• THE DATA:
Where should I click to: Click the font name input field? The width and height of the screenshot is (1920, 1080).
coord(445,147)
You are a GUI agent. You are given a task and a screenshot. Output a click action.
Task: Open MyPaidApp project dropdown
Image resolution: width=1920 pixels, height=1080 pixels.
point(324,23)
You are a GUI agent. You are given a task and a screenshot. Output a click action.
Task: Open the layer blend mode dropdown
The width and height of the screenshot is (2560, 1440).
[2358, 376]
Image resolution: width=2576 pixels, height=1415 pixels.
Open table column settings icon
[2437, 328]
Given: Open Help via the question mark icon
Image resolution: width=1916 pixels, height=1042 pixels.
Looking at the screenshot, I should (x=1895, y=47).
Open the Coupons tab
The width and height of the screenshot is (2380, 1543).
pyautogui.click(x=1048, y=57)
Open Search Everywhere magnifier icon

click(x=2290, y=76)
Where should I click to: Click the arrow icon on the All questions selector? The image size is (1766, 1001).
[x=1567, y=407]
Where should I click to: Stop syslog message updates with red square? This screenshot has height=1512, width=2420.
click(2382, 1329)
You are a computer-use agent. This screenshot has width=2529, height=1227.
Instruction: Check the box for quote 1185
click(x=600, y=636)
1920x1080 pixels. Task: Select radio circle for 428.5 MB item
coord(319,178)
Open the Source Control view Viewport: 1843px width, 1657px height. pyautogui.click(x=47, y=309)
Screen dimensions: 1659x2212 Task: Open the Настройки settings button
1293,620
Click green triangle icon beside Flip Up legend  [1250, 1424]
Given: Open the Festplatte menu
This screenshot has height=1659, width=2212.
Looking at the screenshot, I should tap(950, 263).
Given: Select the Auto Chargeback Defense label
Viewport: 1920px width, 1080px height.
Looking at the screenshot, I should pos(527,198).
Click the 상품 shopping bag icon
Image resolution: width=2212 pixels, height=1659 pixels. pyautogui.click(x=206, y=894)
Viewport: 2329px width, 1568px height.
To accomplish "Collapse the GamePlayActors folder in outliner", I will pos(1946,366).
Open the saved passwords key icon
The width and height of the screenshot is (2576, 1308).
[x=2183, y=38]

• WHAT YOU HAVE TO DO: The required output is the line holding "Viewport: 1920px width, 1080px height." plus every line after it in the data, reproduced exactly.

• RESPONSE TO THE TASK:
Viewport: 1920px width, 1080px height.
Looking at the screenshot, I should pos(527,198).
Click the 상품 shopping bag icon
Image resolution: width=2212 pixels, height=1659 pixels. pyautogui.click(x=206, y=894)
Viewport: 2329px width, 1568px height.
To accomplish "Collapse the GamePlayActors folder in outliner", I will pos(1946,366).
Open the saved passwords key icon
The width and height of the screenshot is (2576, 1308).
[x=2183, y=38]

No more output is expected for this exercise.